题目
数一数，下面的记录中有几行含有字符串“icon”？只回答数字。

截图与文档定位数据
____

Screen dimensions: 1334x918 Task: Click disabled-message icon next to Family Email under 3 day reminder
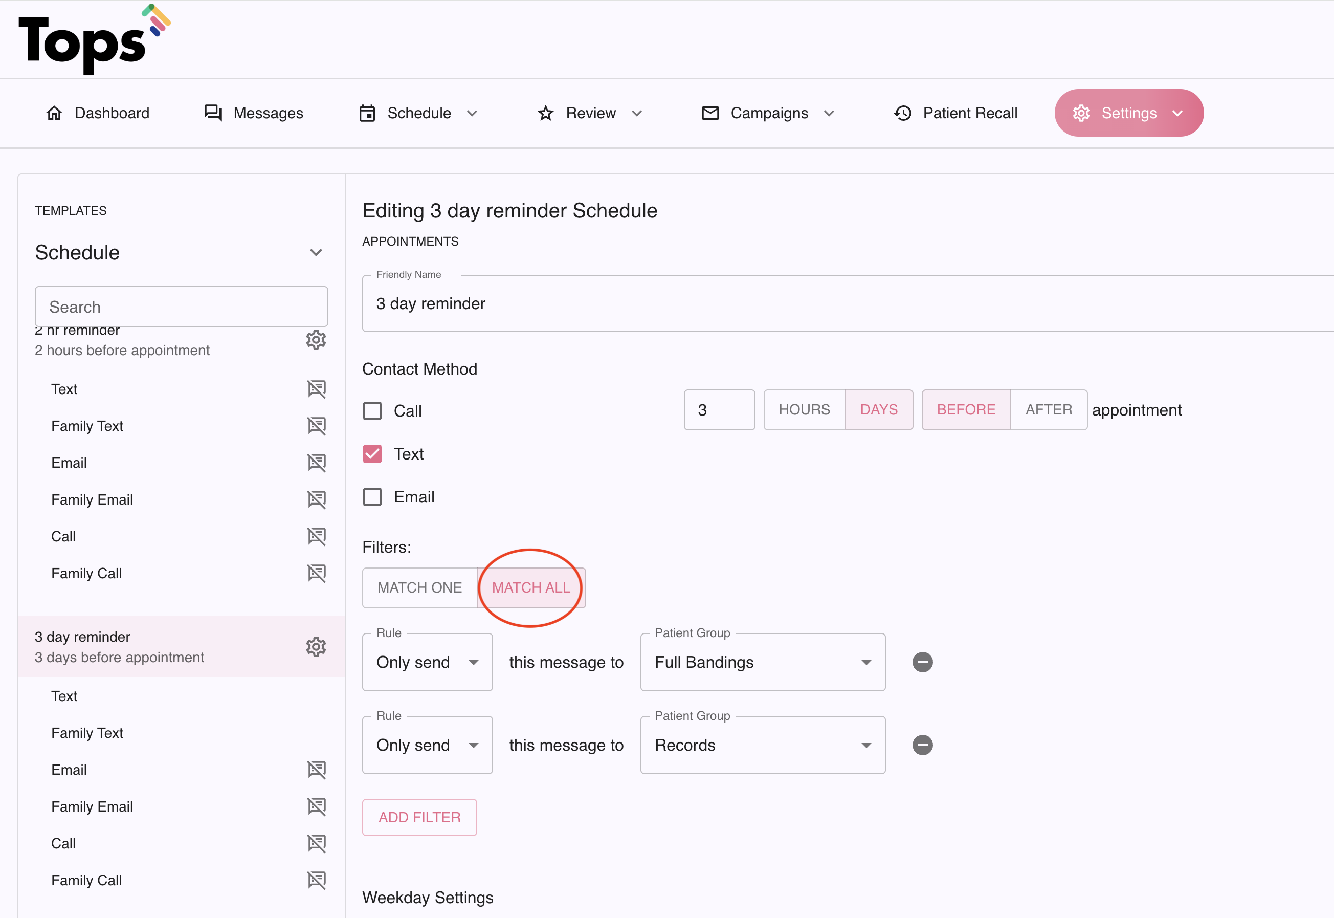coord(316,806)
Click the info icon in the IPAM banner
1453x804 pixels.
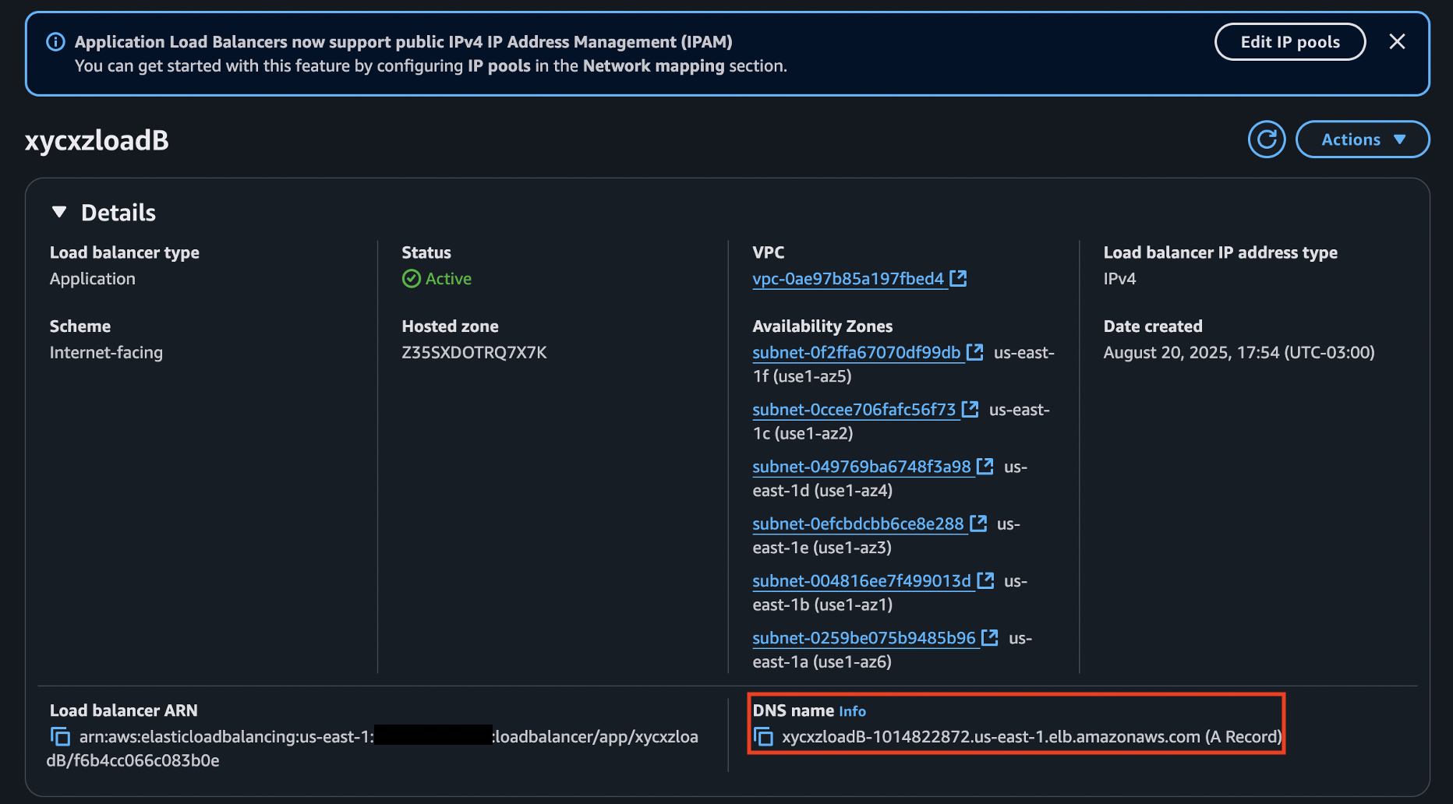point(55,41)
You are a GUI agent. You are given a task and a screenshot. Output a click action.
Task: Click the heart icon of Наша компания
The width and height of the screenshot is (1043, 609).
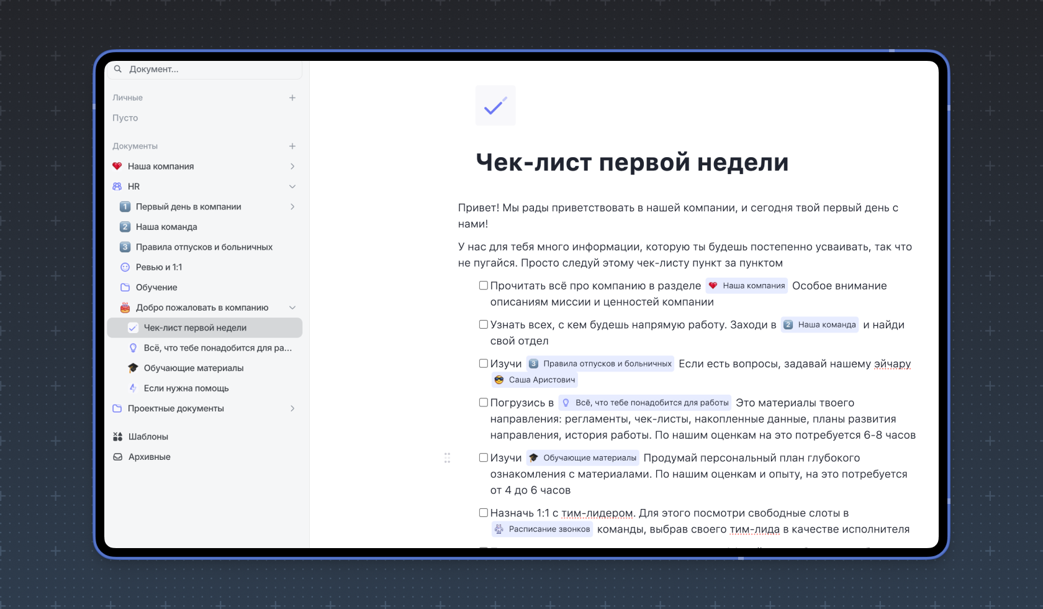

____

练习答案
3